The essential ingredients of Anthony Gardner’s recent novel FOX are adventure, conspiracy, humour, a large cast of dubious characters and some goody-two shoes characters, all cleverly woven together by an unlikely plot.

Urban foxes with contagious deadly FOX flu, not dissimilar to rabies, rampage around Europe and threaten to cross the Channel to infect the populations of London and rural England.The British Prime Minister takes the surprising decision to call in the National Huntsmen and their packs of hounds to prepare to eliminate the plague.

Far away in China a professor has invented a device that can implant observation nanotechnology into humans, whichpossibly could fulfil the British PM’s secret dreams of mass surveillance if combined with a fox-flu vaccine.The Chinese Vice President Zhou is prepared to sell it but with a conditional side deal…whereby the British authorities end the activities of Anglican Christian missionaries The Brothers of Light in China.

The narrative is artfully interspersed with illustrations by Nicola and Rosanna Reed, these even come up on the Kindle version. Gardner started Ardleevan Press as an experiment to complement FOX, the Ardleevan imprint is dedicated to the quality books of yesteryear.

There is romance, espionage, collaboration, snobbery and gastronomy in the form of the Pu Dong Pudding company; to this reviewer FOX is akin to an adult version of Hergé’s the Adventures of Tintin.

All the ingredients have slim origins in truth, a disdain for the controversial English ban on FOX hunting, objections to a big-brother surveillance society, observations about the nature of animal welfare activists and the church’s destabilizing proselytising overseas, all the way to Britain’s peculiarly obsequious relationship with China; the novel is an entertaining satirical comment on the administrative, civilian and clerical societies of today.

Anthony Gardner is an Irish author and journalist based in London, he edits the Royal Society of Literature’s magazine and has twice experienced the frustrations of train travel in China that he recounts during the telling of the missionary’s great escape. He writes FOX in a friendly conversational style with descriptive details that spring the image straight into your mind.

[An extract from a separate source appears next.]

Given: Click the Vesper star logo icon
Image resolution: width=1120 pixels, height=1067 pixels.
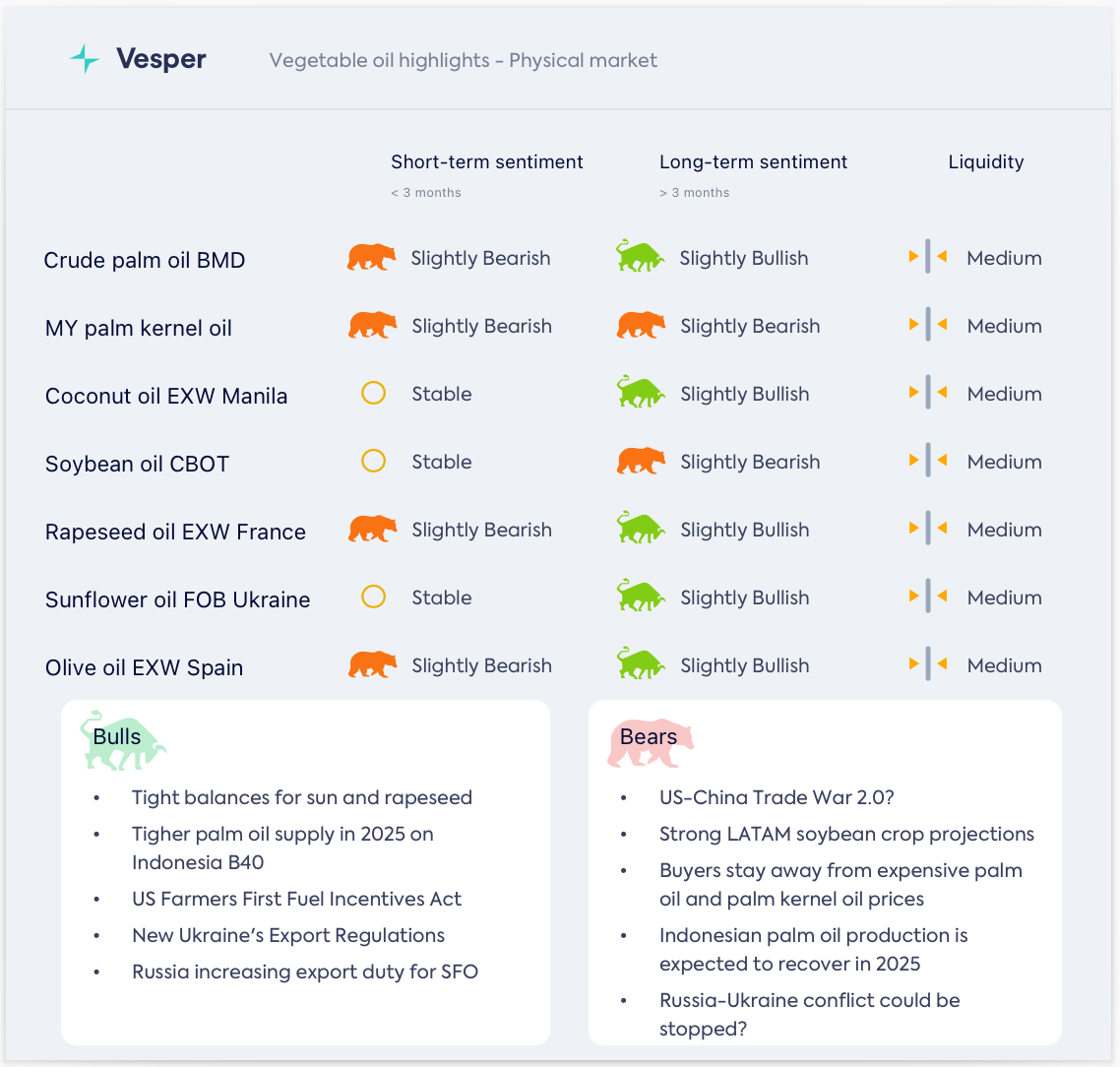Looking at the screenshot, I should click(85, 59).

The narrative is artfully interspersed with illustrations by Nicola and Rosanna Reed, these even come up on the Kindle version. Gardner started Ardleevan Press as an experiment to complement FOX, the Ardleevan imprint is dedicated to the quality books of yesteryear, Gardner is hoping to attract writers with similar sentiments about presentation. The FOX book is beautifully presented in scarlet bookbinding paper and traditionally blocked in black ink, Gardner has created an old fashioned library book that can be enjoyed as a light hearted romp or an insightful warning of things to come.